FIP et FCPI : coup de pouce fiscal jugé trop court

Les FCPI et les FIP sont des investissements risqués qui n'apportent qu'une réduction de 25% de l'impôt sur le revenu alors que d'autres investissements donnent un avantage fiscal plus important.

FIP et FCPI : coup de pouce fiscal jugé trop court

L'AFG milite pour une hausse de leur réduction d'impôt.

L'AFG vient de publier des propositions en vue de renforcer le dispositif des FIP et des FCPI.

 

Les professionnels demandent un avantage fiscal plus élevé

Alors que le dispositif de réduction d'impôt sur le revenu dont bénéficient les souscripteurs de Fonds d'Investissement de Proximité (FIP) et de Fonds Communs de Placement dans l'Innovation (FCPI) va arriver à échéance le 31 décembre 2010, l'AFG publie ses propositions pour renouveler et renforcer ce dispositif indispensable au financement des PME.

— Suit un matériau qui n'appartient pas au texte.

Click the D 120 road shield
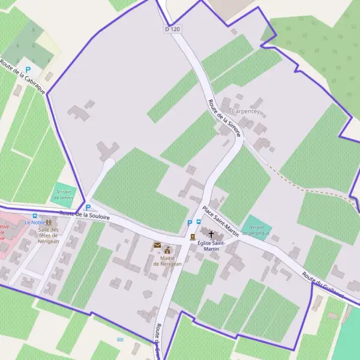pos(172,29)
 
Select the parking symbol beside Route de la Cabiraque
pos(28,70)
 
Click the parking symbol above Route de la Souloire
pos(88,207)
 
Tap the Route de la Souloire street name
pos(85,215)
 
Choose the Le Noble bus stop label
pos(34,222)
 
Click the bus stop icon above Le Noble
pos(34,215)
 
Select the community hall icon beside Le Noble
pos(48,223)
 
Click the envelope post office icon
pos(157,245)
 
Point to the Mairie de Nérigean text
pos(167,261)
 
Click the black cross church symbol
pos(211,233)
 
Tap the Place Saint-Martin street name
pos(220,221)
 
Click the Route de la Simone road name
pos(224,118)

Si les FIP et les FCPI sont nécessaires au financement des PME et de l'innovation, leur attractivité peut être renforcée et certains freins levés. "Les incitations fiscales sont nécessaires pour convaincre les particuliers d'investir dans des FIP et des FCPI compte tenu du caractère extrêmement risqué de ces placements. Il est donc particulièrement important que la réduction d'impôt sur le revenu qui arrive à échéance le 31 décembre 2010 soit renouvelée", proclame l'AFG, qui précise aussitôt : "Les incitations fiscales des FIP et des FCPI doivent être cohérentes avec celles d'autres véhicules de placement de durée comparable, et souvent moins risqués, tels que les SCPI Scellier ou les Sofica"

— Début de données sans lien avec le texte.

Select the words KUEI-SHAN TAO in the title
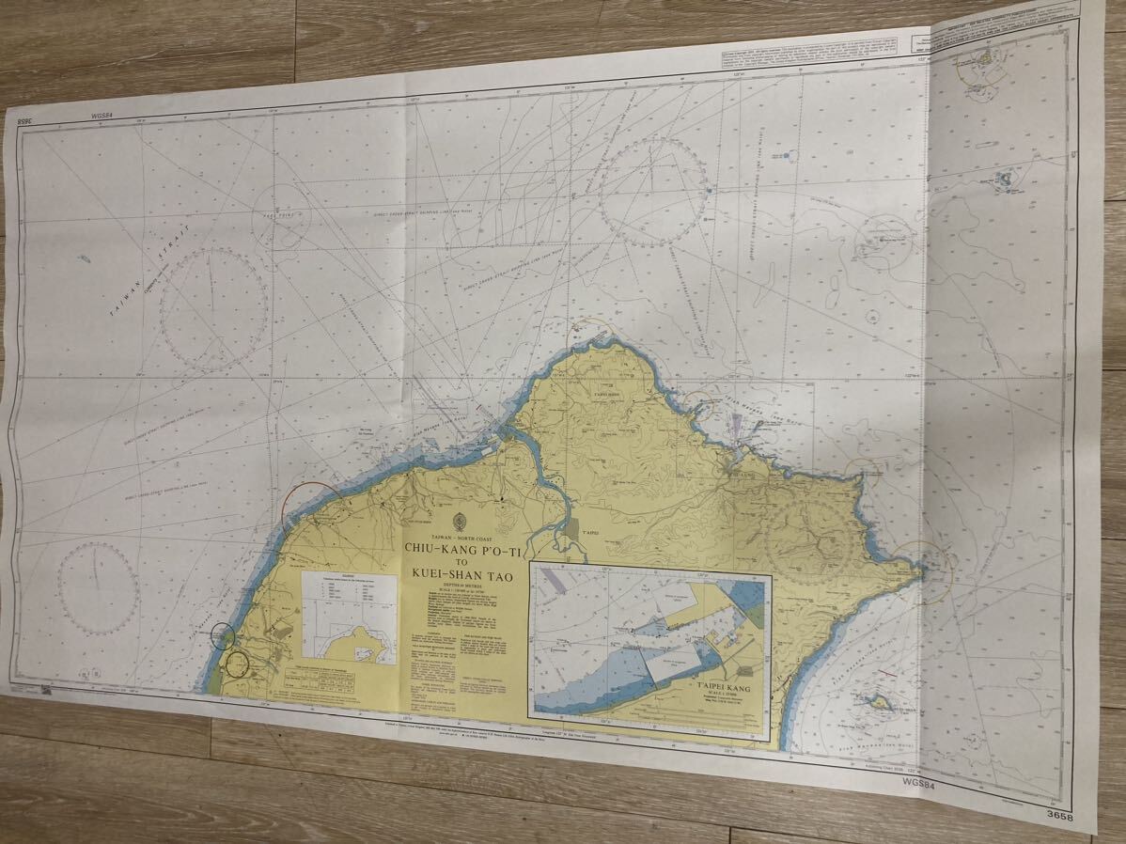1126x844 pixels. (x=462, y=576)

En effet, un investissement dans l'immobilier locatif grâce au dispositif Scellier peut apporter une réduction d'impôt de 25% et aller jusqu'à 37% dans le dispositif Scellier intermédiaire. Un investissement dans une Sofica, finançant le cinéma ou la production audiovisuelle, peut donner une réduction de 40% ou 48%.

Jusqu'à la fin de l'année 2010 la réduction d'impôt applicable aux souscriptions de FCPI et de FIP reste fixée à 25%. Le taux de la réduction d'impôt applicable à partir de 2011 sera déterminé par la loi de finances en fin d'année 2010.